= Richard Lussick =

Samoan judge (born 1940)

Richard Lussick (born 1940) is a Samoan judge. Lussick was the presiding judge in the trial of Charles Taylor by the Special Court for Sierra Leone; in May 2012, he sentenced Taylor to 50 years in prison.

Lussick was born in Sydney, Australia in 1940. Lussick is the current and sixth President of the United Nations Appeals Tribunal. He is also a judge of the Residual Special Court for Sierra Leone. Justice Lussick served as a judge of the Special Court for Sierra Leone from November 2004 to May 2012, finishing his tenure as Presiding Judge of Trial Chamber II. From 2005 to 2006 he also sat as the Staff Appeals Judge for the Special Court.
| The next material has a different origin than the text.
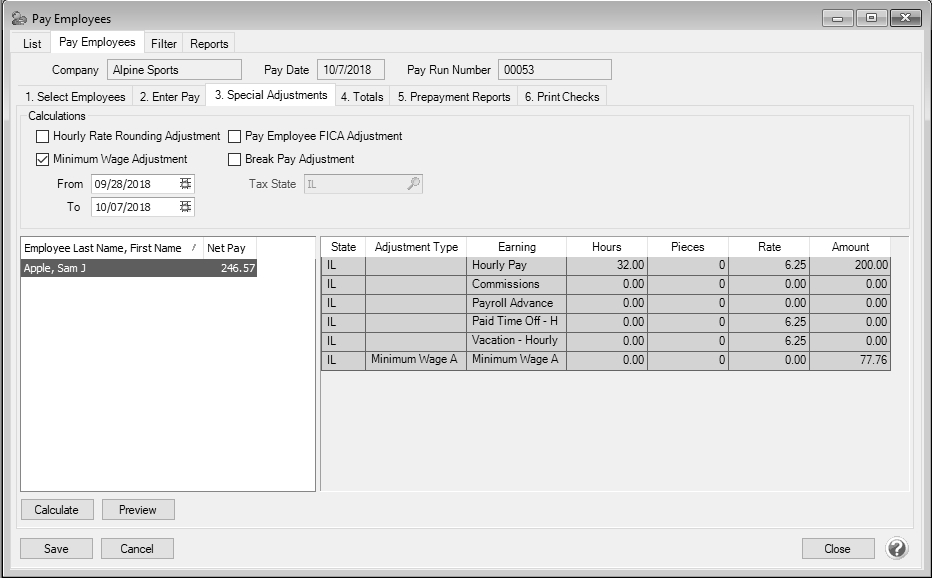Viewport: 932px width, 578px height.
Task: Select the Apple, Sam J employee row
Action: [138, 268]
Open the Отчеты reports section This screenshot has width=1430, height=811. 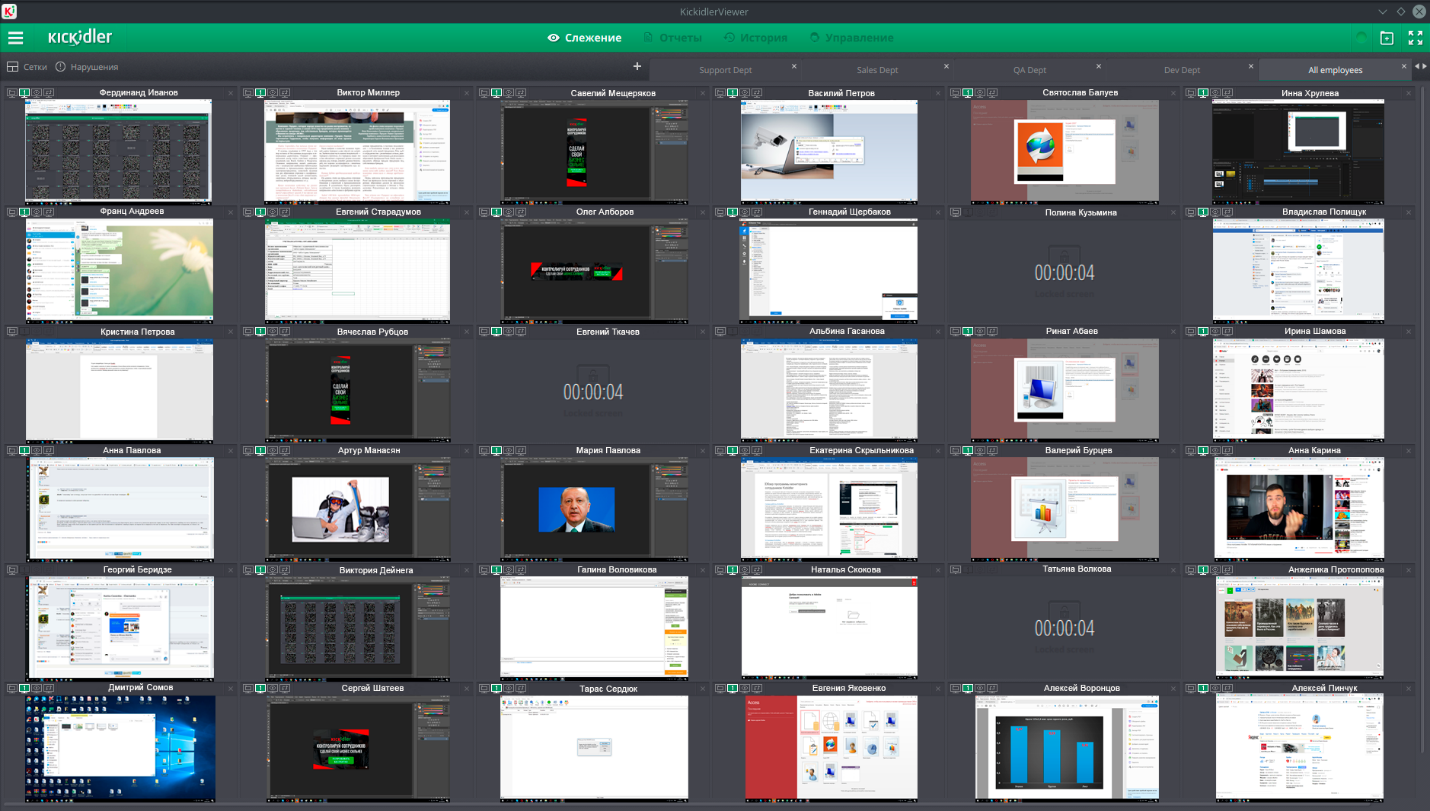[672, 38]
From 1995 to 2000, he served as the Chief Justice of the Republic of Kiribati. Prior to that he was appointed to the bench in Samoa in 1987 and during his tenure held appointments to the District Court, Supreme Court, Court of Appeal, Land and Titles Court and as Acting Chief Justice. He also served as Chairman of the Public Service Board of Appeal from 1988 to 1995. He was Vice President of the Commonwealth Magistrates’ and Judges’ Association (Pacific Region) from 1997 to 2000. He was called to the Bar in 1973 and has practiced as a barrister in both Samoa and Australia. He is fluent in English and has a basic knowledge of French.